INSTRUCTIONS FOR THE TASK - Ignoring pictures, transcribe exactly the lines between the one containing "Task: Open the" and the end of the material, both included.
[Start of Attachment]
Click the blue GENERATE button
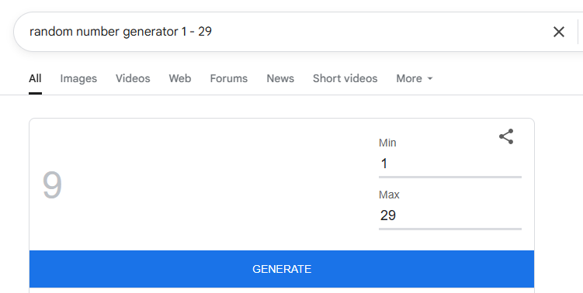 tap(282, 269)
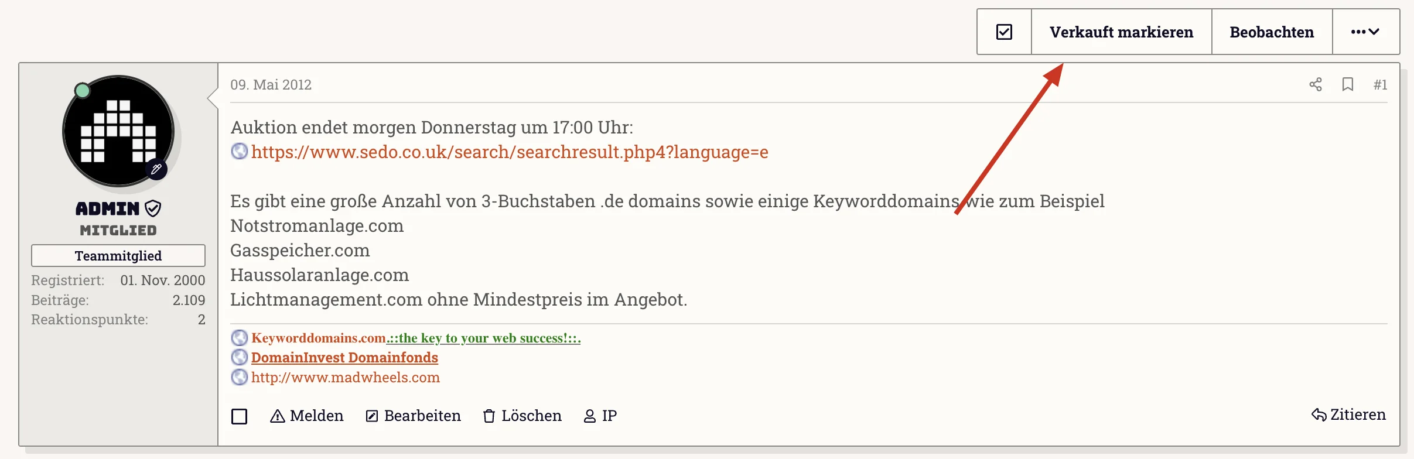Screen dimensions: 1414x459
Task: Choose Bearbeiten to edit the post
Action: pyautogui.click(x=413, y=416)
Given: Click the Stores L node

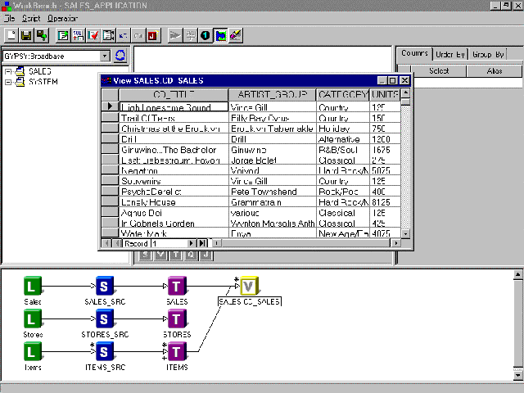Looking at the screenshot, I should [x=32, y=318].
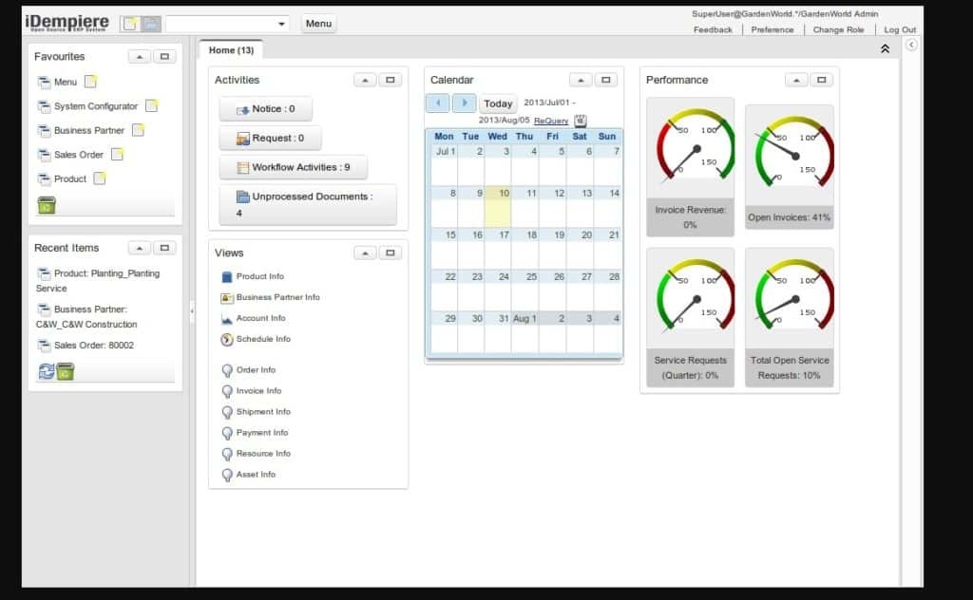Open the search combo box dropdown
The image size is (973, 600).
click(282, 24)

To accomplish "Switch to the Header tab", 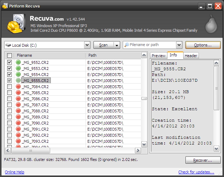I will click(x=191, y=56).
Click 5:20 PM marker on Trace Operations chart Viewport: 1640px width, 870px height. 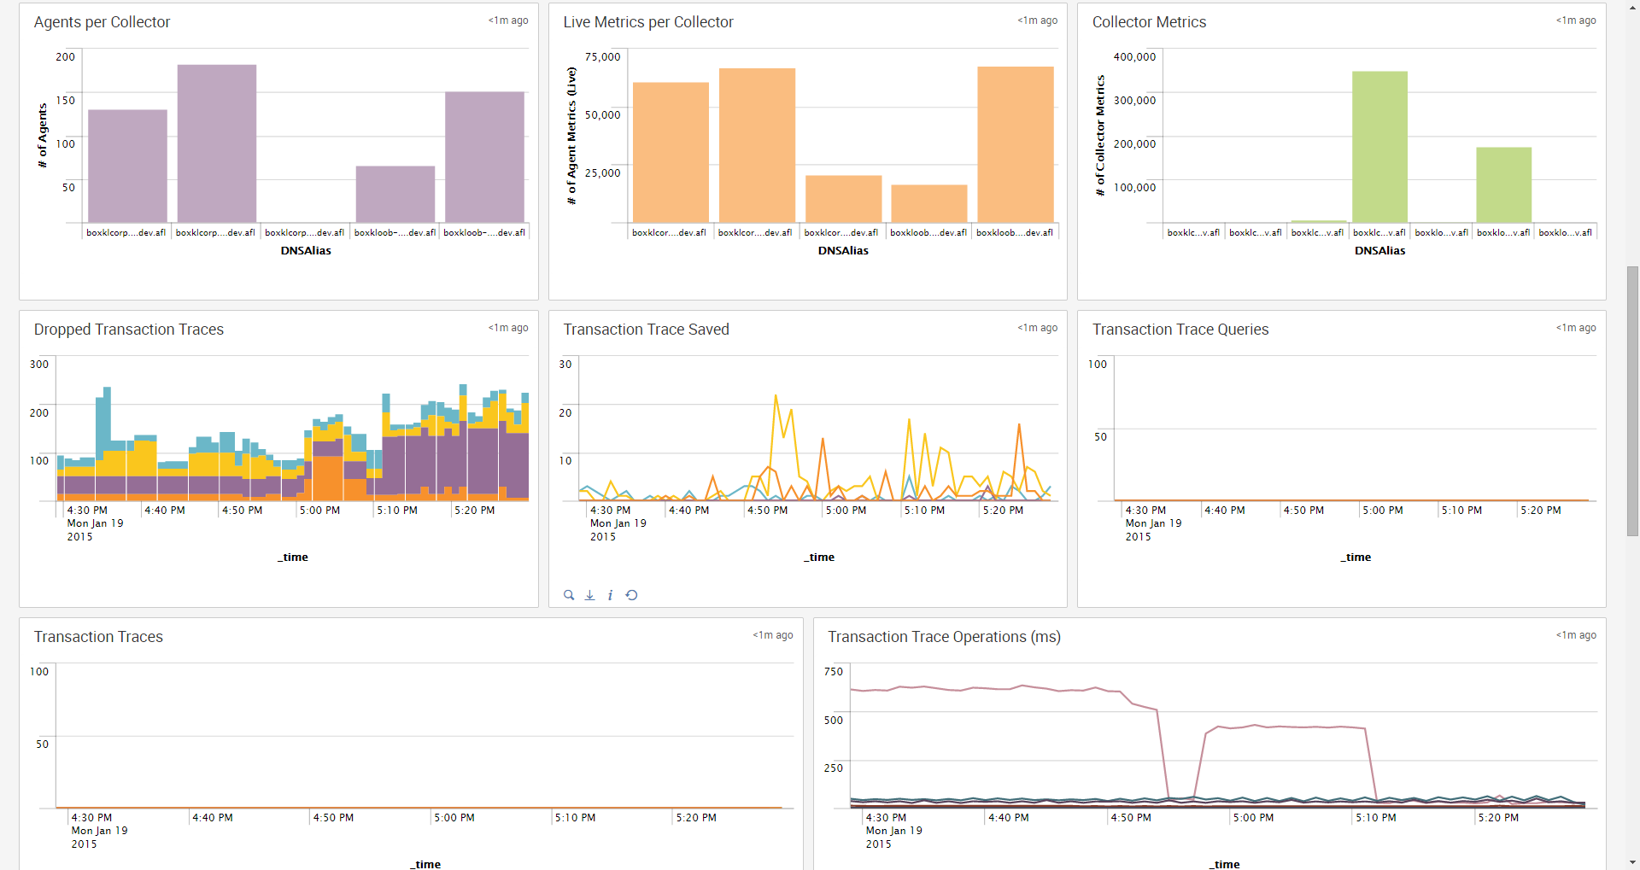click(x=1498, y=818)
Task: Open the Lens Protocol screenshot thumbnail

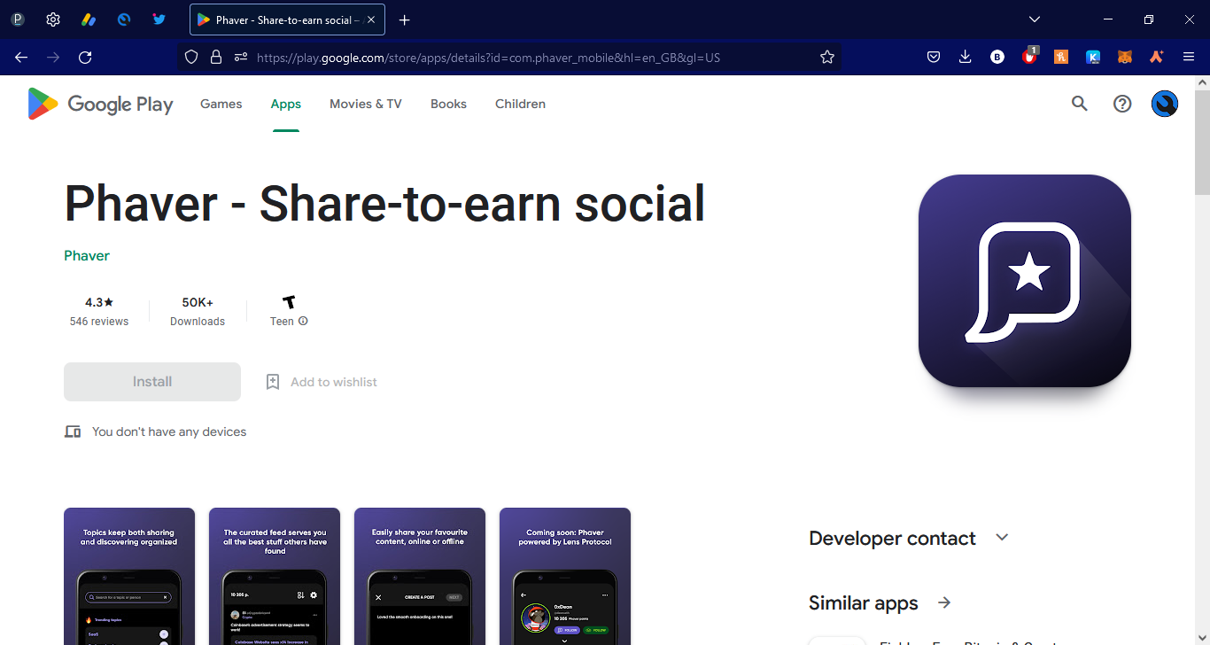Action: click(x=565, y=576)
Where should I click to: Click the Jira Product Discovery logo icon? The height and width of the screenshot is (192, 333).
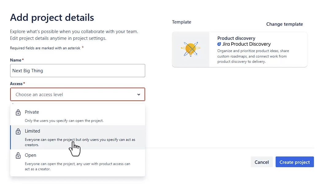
[End of Attachment]
OUTPUT FOR THIS EXERCISE -
Task: Open the Lens Protocol screenshot thumbnail

Action: click(x=565, y=576)
Where should I click to: Click the Jira Product Discovery logo icon? The height and width of the screenshot is (192, 333).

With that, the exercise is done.